記述問題 1: 除染技術の売り込みに関する記事から、「土をかぶせれば放射線を遮蔽す」から「果は実験済み」などと説明してきたという。」までを含む範囲を、一字も変えずに書き写してください。
記述問題 2: 除染技術の売り込みに関する記事によると、原発事故後に中川喜昭のもとへ企業から寄せられた技術提案は何件以上ですか。
記述問題 3: 除染技術の売り込みに関する記事のうち、「協力する村民もいたので」で始まる段落を、主要な事実を残して箇条書きにまとめてください。

原文抜粋:
---*---

土をかぶせれば放射線を遮蔽する効果は生まれるが、放射性物質を減らすことにはならない

 「微生物とかパウダーとか、裏付けのないものがいっぱいある」。飯舘村復興対策課長の中川喜昭(55)は原発事故後、放射性物質除去や線量低下に効果があるという企業からの技術提案にうんざりしていた。その数100件以上。「実用化できそうなものは、ほとんどなかった」

 「ひと山当てる気か」
 村が計画的避難区域に設定され、福島市飯野町に役場機能を移した2011(平成23)年6月以降、「特殊なバクテリアがセシウムを分解する」「貝殻を粉末にしたパウダーを土に振り掛けるだけで効果がある」などと、首都圏や関西の企業が中川のもとに売り込みにきた。有名な大学教授や政治家の名前を出して「効果は実験済み」などと説明してきたという。
 12年夏ごろ、東北地方の企業が「化学変化させた水をまけば線量が下がる」という技術を村に持ち込んだ。
 協力する村民もいたので、実際に実験した。空間線量は低減したが、水が放射線を遮蔽(しゃへい)する効果を持つことを知っていた中川は「一時的に下がるのは当たり前」と思った。「水を掛けるとセシウムはどうなるのか」と聞くと、担当者は言葉に詰まった。結局、水が乾くと線量は戻ったという。「特別な水と言って、ひと山当てようと思ってきたのかな」と中川は推測した。

---*---

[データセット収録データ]
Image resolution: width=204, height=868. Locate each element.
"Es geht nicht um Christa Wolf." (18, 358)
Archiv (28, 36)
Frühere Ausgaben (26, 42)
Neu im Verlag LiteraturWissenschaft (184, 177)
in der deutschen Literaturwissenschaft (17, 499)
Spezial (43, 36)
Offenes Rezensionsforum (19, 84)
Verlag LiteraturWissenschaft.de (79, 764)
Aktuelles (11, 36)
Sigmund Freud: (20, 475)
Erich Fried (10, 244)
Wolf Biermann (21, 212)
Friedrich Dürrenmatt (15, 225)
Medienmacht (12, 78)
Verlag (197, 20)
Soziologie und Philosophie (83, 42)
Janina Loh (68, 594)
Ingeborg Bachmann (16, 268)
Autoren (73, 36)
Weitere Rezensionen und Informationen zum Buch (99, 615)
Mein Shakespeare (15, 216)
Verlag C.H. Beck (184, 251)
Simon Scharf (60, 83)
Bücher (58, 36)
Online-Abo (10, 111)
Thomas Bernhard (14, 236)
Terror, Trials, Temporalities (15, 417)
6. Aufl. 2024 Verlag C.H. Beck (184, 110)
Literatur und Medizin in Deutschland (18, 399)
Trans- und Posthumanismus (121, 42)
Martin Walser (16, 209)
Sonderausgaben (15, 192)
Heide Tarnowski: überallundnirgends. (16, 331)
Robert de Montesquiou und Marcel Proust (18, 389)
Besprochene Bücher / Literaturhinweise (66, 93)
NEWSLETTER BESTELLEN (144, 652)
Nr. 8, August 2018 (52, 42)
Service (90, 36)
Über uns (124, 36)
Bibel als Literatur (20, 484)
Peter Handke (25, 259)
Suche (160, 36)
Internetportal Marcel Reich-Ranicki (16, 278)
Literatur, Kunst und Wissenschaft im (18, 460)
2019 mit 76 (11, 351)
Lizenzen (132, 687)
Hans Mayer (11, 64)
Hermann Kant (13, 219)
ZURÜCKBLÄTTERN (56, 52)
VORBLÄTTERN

---*---

作業結果 1:
土をかぶせれば放射線を遮蔽する効果は生まれるが、放射性物質を減らすことにはならない

 「微生物とかパウダーとか、裏付けのないものがいっぱいある」。飯舘村復興対策課長の中川喜昭(55)は原発事故後、放射性物質除去や線量低下に効果があるという企業からの技術提案にうんざりしていた。その数100件以上。「実用化できそうなものは、ほとんどなかった」

 「ひと山当てる気か」
 村が計画的避難区域に設定され、福島市飯野町に役場機能を移した2011(平成23)年6月以降、「特殊なバクテリアがセシウムを分解する」「貝殻を粉末にしたパウダーを土に振り掛けるだけで効果がある」などと、首都圏や関西の企業が中川のもとに売り込みにきた。有名な大学教授や政治家の名前を出して「効果は実験済み」などと説明してきたという。

作業結果 2: 100件以上です。

作業結果 3:
- 協力する村民がいたため、実際に実験を行った。
- 空間線量は低減したが、水に放射線の遮蔽効果があることを知っていた中川は、一時的な低下は当然だと考えた。
- 水を掛けるとセシウムがどうなるのかを尋ねると、担当者は言葉に詰まった。
- 結局、水が乾くと線量は元に戻った。
- 中川は、特別な水と称してひと山当てようとしたのではないかと推測した。